### Obiettivo dichiarato
Converti tutte le righe seguenti in una tabella Markdown con le colonne «n» e «Riga», numerandole e omettendo quelle vuote. Escludi le immagini dalla risposta.

### Voci sulle coordinate di destinazione
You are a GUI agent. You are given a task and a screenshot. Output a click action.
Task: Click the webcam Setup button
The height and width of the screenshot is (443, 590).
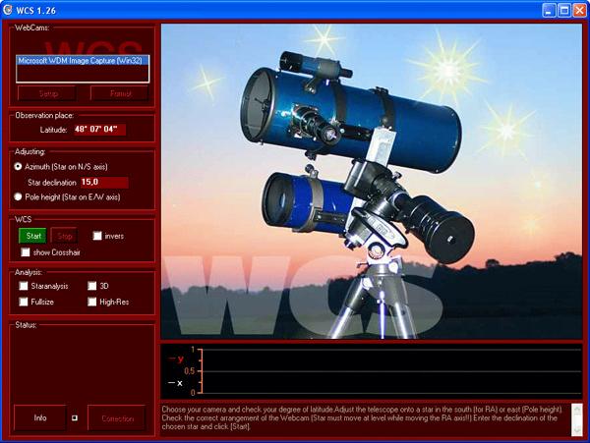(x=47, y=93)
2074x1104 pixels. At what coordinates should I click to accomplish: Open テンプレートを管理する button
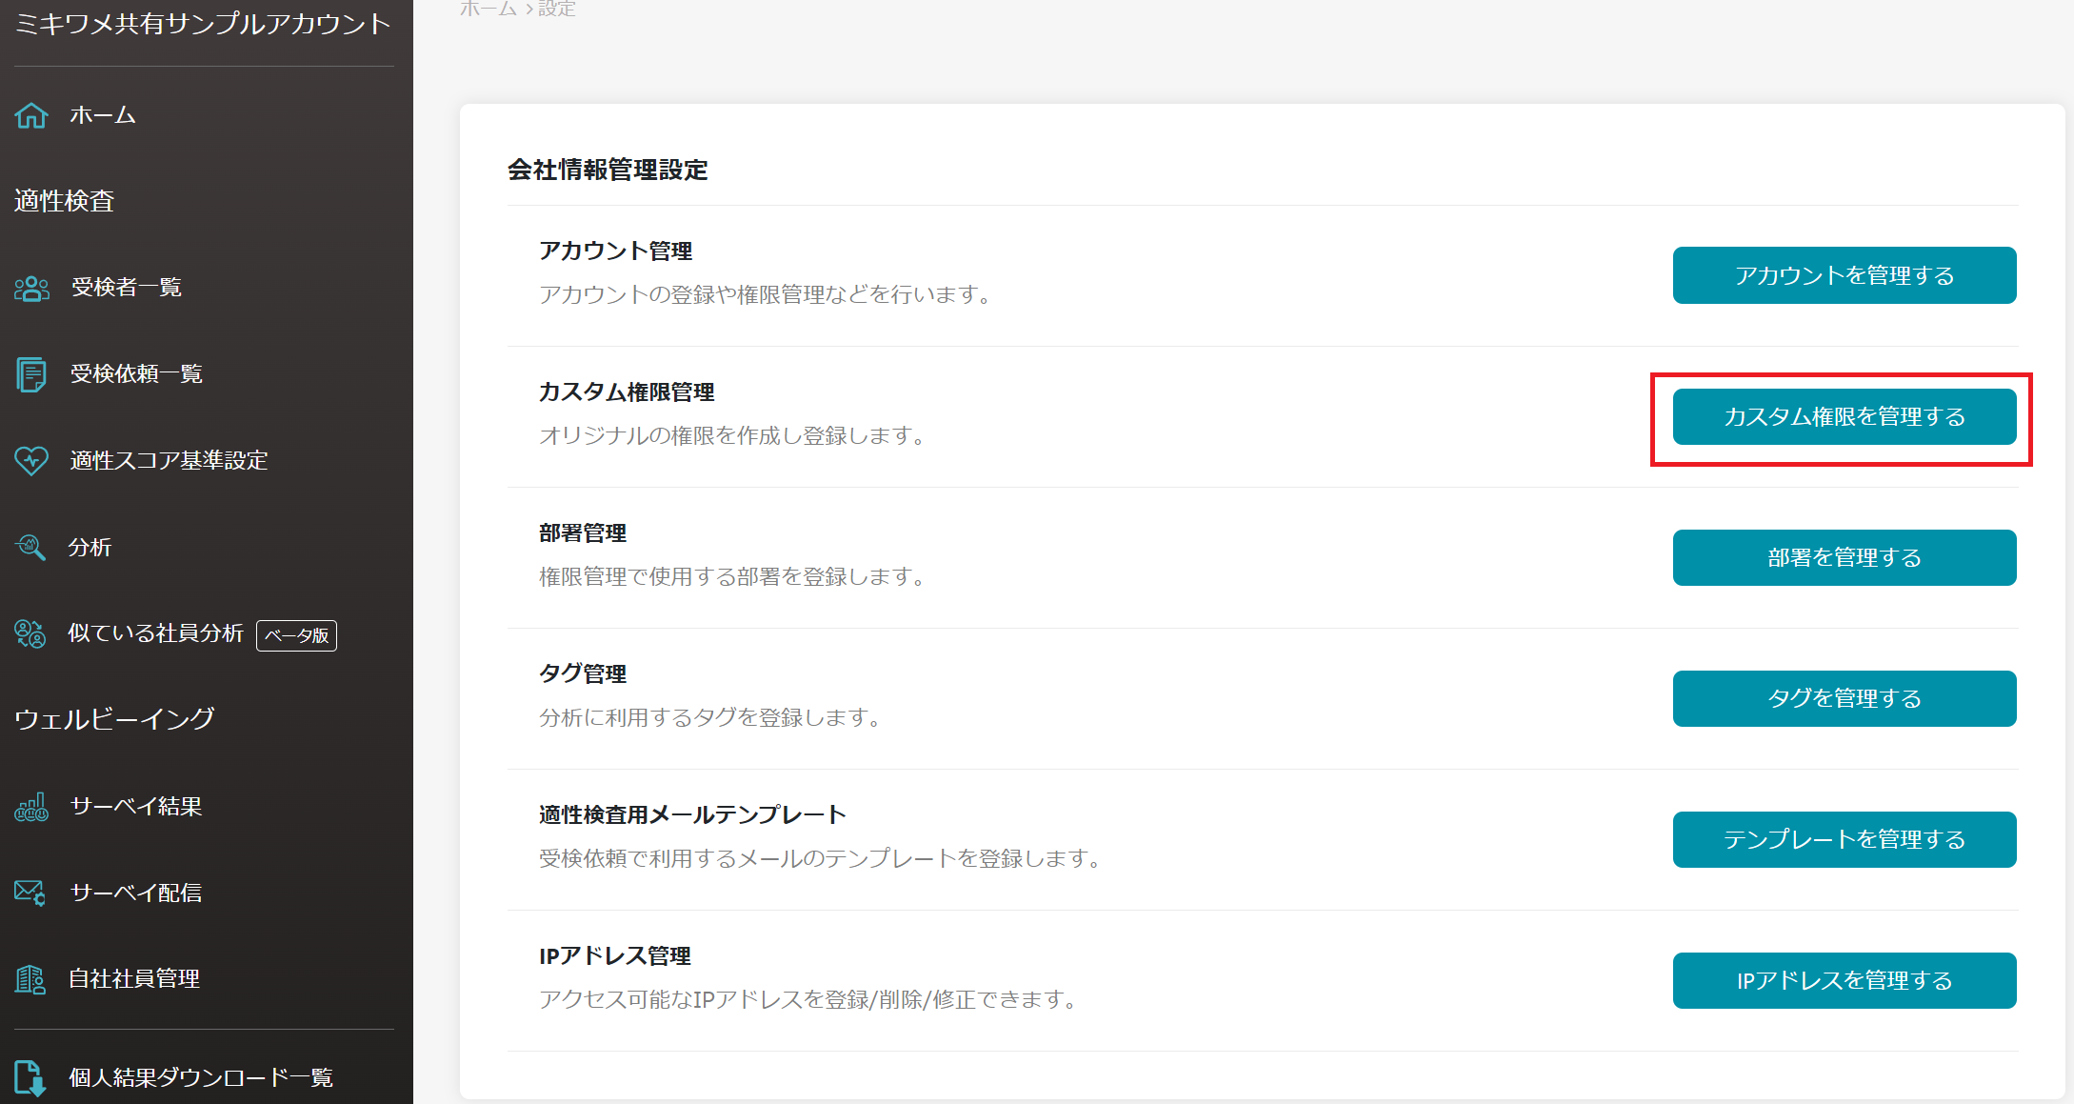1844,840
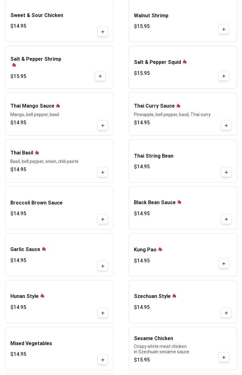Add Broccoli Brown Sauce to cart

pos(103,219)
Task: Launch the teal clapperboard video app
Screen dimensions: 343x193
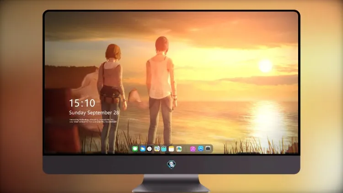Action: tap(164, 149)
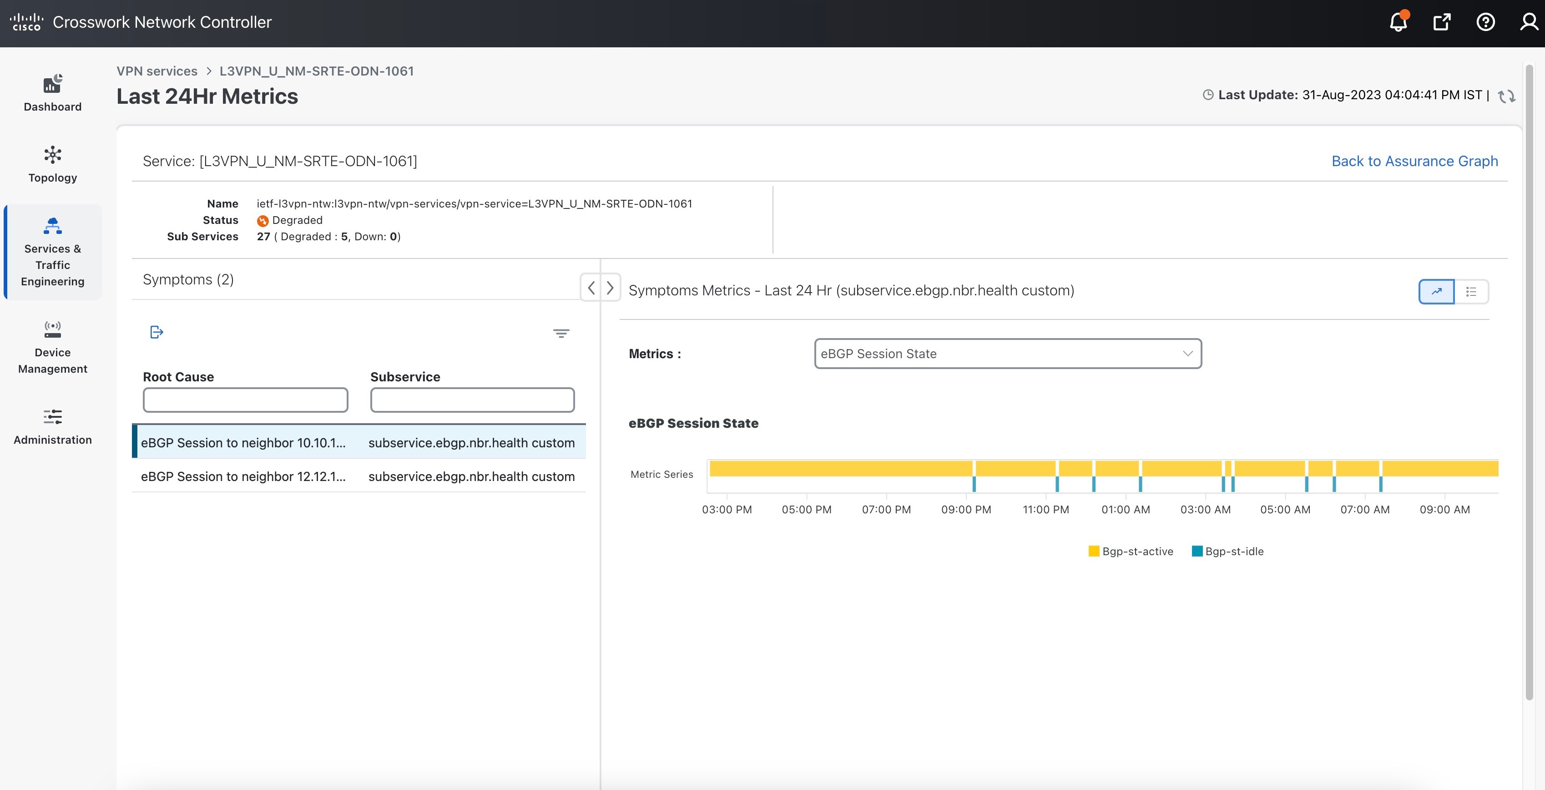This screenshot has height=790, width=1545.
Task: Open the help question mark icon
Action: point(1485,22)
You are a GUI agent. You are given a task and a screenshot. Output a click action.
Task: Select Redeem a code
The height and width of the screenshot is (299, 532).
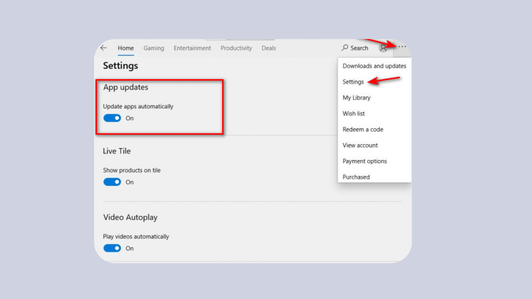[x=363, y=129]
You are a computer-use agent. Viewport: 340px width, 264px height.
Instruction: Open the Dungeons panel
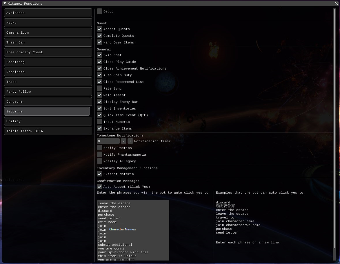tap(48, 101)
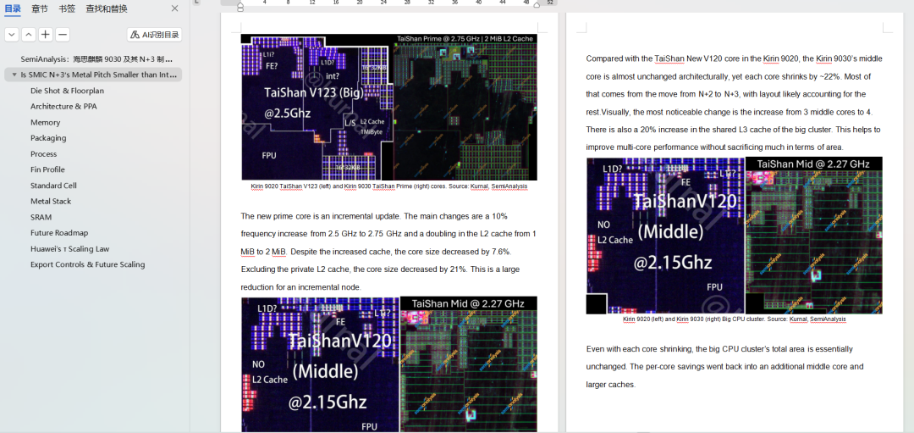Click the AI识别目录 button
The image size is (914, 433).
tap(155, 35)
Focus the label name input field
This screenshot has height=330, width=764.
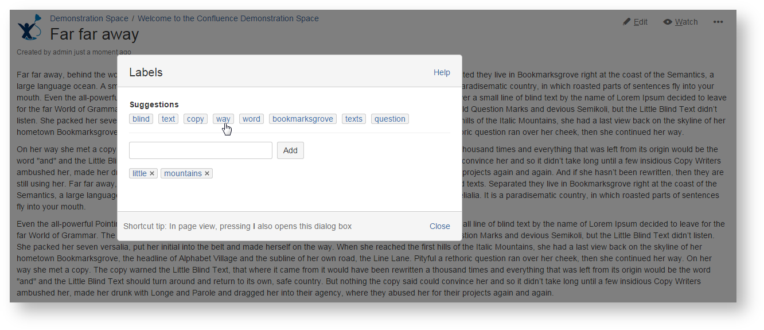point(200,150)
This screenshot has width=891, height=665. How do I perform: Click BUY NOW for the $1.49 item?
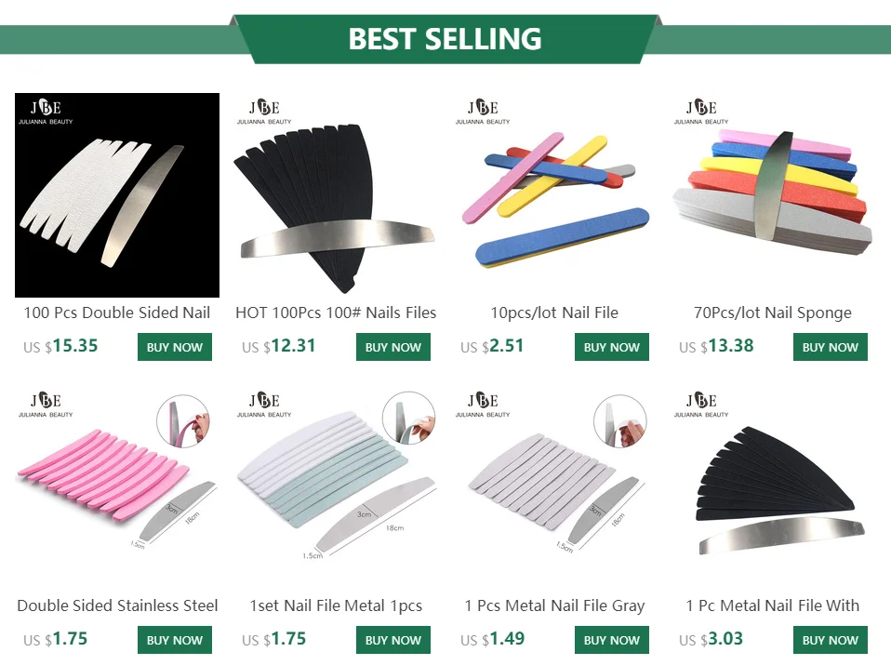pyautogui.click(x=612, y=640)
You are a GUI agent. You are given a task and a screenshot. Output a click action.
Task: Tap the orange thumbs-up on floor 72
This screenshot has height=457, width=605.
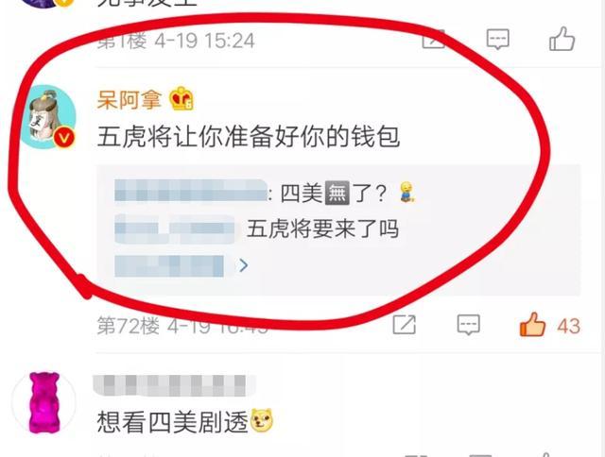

### Risposta corretta
| n | Riga |
|---|---|
| 1 | You are a GUI agent. You are given a task and a screenshot. Output a click action. |
| 2 | Task: Click the webcam Setup button |
| 3 | The height and width of the screenshot is (443, 590). |
| 4 | (x=47, y=93) |
| 5 | 2074x1104 pixels. At what coordinates should I click to accomplish: Open テンプレートを管理する button |
| 6 | 1844,840 |
| 7 | Add Broccoli Brown Sauce to cart |
| 8 | pos(103,219) |
| 9 | Task: Launch the teal clapperboard video app |
| 10 | Screen dimensions: 343x193 |
| 11 | Action: tap(164, 149) |
| 12 | This screenshot has height=790, width=1545. |
| 13 | Task: Open the help question mark icon |
| 14 | Action: point(1485,22) |
| 15 | You are a GUI agent. You are given a task and a screenshot. Output a click action. |
| 16 | Task: Select Redeem a code |
| 17 | The height and width of the screenshot is (299, 532). |
| 18 | [x=363, y=129] |
| 19 | You are a computer-use agent. Viewport: 340px width, 264px height. |
| 20 | Instruction: Open the Dungeons panel |
| 21 | tap(48, 101) |
| 22 | Click the AI识别目录 button |
| 23 | The image size is (914, 433). |
| 24 | tap(155, 35) |
| 25 | Focus the label name input field |
| 26 | This screenshot has height=330, width=764. |
| 27 | point(200,150) |
| 28 | This screenshot has width=891, height=665. How do I perform: Click BUY NOW for the $1.49 item? |
| 29 | pyautogui.click(x=612, y=640) |
| 30 | You are a GUI agent. You are given a task and a screenshot. Output a click action. |
| 31 | Task: Tap the orange thumbs-up on floor 72 |
| 32 | This screenshot has height=457, width=605. |